“La rivoluzione non è un
pranzo di gala, non è una festa letteraria, non è un disegno o un ricamo, non
si può fare con tanta eleganza, con tanta serenità e delicatezza, con tanta
grazia e cortesia, la rivoluzione è un atto di violenza.”
Questo è solo uno dei motti di Mao Tse Tung negli anni della sua Rivoluzione Culturale in Cina. Anni 1950-1970 per intenderci. Libretto Rosso per intenderci. Usare il popolo per combattere guerre interne al partito anche, ma questo è un altro discorso, adatto agli appassionati di storia.
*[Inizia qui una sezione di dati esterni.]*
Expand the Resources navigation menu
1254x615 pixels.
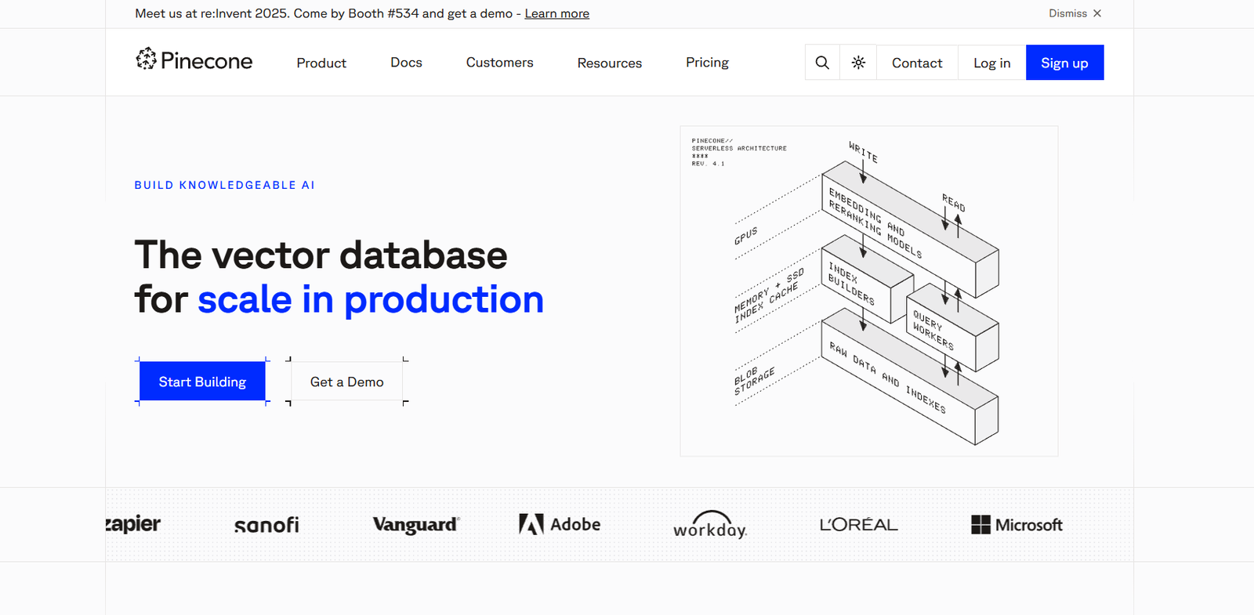[609, 63]
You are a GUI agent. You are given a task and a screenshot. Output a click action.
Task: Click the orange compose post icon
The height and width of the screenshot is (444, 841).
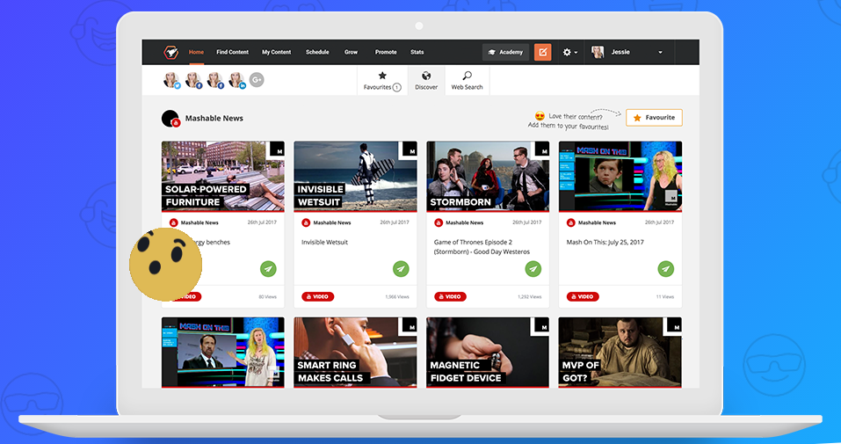pyautogui.click(x=542, y=52)
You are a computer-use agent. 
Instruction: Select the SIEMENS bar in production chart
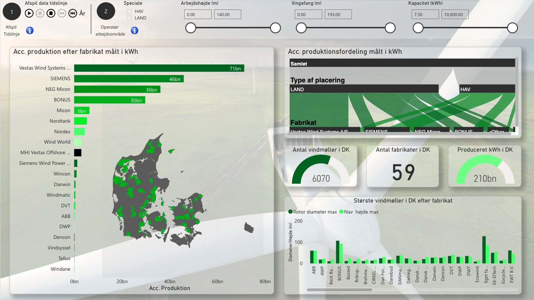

Chissà quanto questa e altre direttive ideologiche hanno poi influenzato Yue Minjun e le sue opere. A mio parere, a parere di tutti, perfino dell'artista, ne sono la matrice basilare. Noi occidentali, delle idee del maoismo ne abbiamo poi fatto piccoli fuochi fatui di pensiero nel 1968.
Yue Minjun, nato nel 1962 proprio nei favilli propagandistici di Mao, ormai è conosciuto in tutto il mondo per le sue opere che rappresentano questo o questi volti sorridenti all’estremo.
Nel suo caso si può sostituire la parola rivoluzione con la parola risata.
Proviamo.
Si violenza. Ed è divenuta sempre più espressione di violenza nella maturazione della sua ricerca artistica dagli anni ’80 (in cui i soggetti rappresentati erano amici sempre sorridenti rappresentati in modo realista, con un’indole al fumettistico che va collegata ai manifesti propagandistici di quel periodo in Cina), agli anni ’90 ( quando inizia ad usare come unico soggetto il suo autoritratto conservando il realismo delle forme e dei colori), proseguendo poi il suo lavoro deformando i rapporti col reale: bocche enormi e spalancate, denti sovrastimati, occhi chiusi, strizzati, cambia il colore della pelle che diviene ancora più reale.
Gli ultimissimi lavori del 2012 ripropongono sempre il suo ritratto, ma
deturpato alla Bacon.
Yue Minjun spiega così la sua
scelta del sorriso: “Per la cultura cinese sorridere è segno di gentilezza e
d’accoglienza, in Cina c’è una lunga tradizione del sorriso. C’è il Maitreya
Buddha che predice il futuro e la cui espressione è il sorriso. Normalmente si
dice che si deve essere ottimisti e sorridere alla realtà . Durante il periodo
della Rivoluzione Culturale c’erano dipinti sullo stile dei poster sovietici
che mostravano persone sorridenti, ma ciò che è interessante è che ciò che si
vedeva in queste immagini era quasi sempre l’opposto della realtà”.
Ed ecco che lui ne crea una
parodia, ironizzando su se stessi e sui processi di massificazione, l'omologazione forzosa di idee, gusti e opinioni in tutti i campi intellettivi, pratici , di stile di vita insomma. Mettendo in scena il proprio volto, maschera di ognuno, ci fa riflettere su quanto è
importante conservare la nostra individualità e la nostra libertà di pensiero
ed espressione.
Vorrei concludere con alcuni
aforismi perché spesso la parola accostata all’arte figurativa aiuta una
riflessione più profonda e più caleidoscopica.
Chi ha il
coraggio di ridere, è padrone del mondo. Come chi ha il coraggio di
morire - G. Leopardi
Si conosce
un uomo dal modo in cui ride - F. Dostoevkij
Il
riso è il profumo della vita in un popolo civile - A. Palazzeschi
Credo che
il ridere sia il vero segno della libertà - R. Claire
Fate attenzione agli uomini che
non ridono, sono pericolosi - Giulio
Cesare
In
nessun caso è tanto facile essere indotti al riso come quando si è tristi - Cartesio
E soprattutto nel caso di Yue Minjun trovo le parole di W. Goethe molto
appropriate:
Nulla rileva meglio
il carattere degli uomini di ciò che essi trovano ridicolo.